Interestingly, it is the fourth gospel that appears occasionally to be more precise about what actually happened. This is one of the arguments that was used later to ascribe this gospel to the ageing disciple John.

It is not only important that things actually happened, but something else also mattered: the truth about the historical Jesus. Modern Biblical research discovered that this was a special concern of the gospel writers. At a time when many of the eye witnesses for the Church were no longer around, when legalistic and lyrical ideas threatened to creep into the oral tradition, the Church tried to ensure the purity of this tradition: of what Jesus had actually been like.
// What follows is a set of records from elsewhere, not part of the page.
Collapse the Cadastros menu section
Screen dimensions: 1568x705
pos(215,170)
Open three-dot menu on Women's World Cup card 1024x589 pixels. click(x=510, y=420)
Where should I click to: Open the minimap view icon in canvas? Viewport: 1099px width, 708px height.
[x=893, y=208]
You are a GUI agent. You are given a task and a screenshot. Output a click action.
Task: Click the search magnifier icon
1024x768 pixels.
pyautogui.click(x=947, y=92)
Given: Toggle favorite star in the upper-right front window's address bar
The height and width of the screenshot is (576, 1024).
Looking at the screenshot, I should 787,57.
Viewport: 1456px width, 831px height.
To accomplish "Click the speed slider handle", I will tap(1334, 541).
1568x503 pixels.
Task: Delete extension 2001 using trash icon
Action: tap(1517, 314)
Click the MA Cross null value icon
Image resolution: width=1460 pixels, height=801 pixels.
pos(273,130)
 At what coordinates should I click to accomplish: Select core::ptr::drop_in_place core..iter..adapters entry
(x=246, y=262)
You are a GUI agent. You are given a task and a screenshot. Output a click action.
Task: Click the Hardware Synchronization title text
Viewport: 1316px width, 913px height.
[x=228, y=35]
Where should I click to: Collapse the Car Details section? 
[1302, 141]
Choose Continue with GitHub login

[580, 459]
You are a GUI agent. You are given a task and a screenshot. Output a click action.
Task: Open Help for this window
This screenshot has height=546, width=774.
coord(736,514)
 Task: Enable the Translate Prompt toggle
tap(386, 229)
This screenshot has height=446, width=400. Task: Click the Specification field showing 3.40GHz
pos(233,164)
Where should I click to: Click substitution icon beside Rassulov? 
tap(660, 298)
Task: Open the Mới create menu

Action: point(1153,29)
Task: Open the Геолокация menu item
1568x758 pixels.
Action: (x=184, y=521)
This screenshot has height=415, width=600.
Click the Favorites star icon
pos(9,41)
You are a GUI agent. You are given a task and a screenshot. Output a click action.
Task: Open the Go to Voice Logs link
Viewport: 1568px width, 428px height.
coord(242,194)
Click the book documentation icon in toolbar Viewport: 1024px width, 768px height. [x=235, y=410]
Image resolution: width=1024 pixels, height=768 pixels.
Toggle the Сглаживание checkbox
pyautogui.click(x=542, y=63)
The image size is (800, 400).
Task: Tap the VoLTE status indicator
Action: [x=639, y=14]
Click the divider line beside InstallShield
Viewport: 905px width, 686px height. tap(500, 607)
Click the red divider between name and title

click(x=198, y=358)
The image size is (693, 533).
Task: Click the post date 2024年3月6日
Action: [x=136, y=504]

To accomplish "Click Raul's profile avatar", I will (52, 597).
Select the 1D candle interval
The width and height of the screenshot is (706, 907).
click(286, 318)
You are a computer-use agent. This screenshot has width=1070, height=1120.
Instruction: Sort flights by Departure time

Therein lies the origin of the gospels.

The concern of the community to preserve the pure image of Jesus, the true faith, is guided by the Holy Spirit who lives in the Church. The Spirit does not act outside human authorship, but within it. In the final analysis, the scriptures came into being through the Holy Spirit who uses the creativity of human beings of different temperaments and talents. The extent to which the various gospels describe the same Lord can be seen in their unmistakable authenticity, which is apparent with equal strength in all four gospels. They clearly have one single source: the person of Jesus of Nazareth.

The four gospels are not the only sources of information about Jesus. In the early Church, Luke not only wrote his gospel, but also its continuation, the Acts of the Apostles. Letters, too, were written. They come from the pens (or spheres of influence) of Paul (fourteen), Jacob the younger (one), Peter (two), John (three) and Judas Thaddeus (one). Finally, there is the prophetic writing in the name of John, the book of the secret Revelation, also known as the Apocalypse (see “Glaubensverkündigung für Erwachsene”. Deutsche Ausgabe des Holländischen Katechismus. Nijmwegen-Utrecht, 1968, p. 232-235). [This is taken from the German version, an English one also exists.]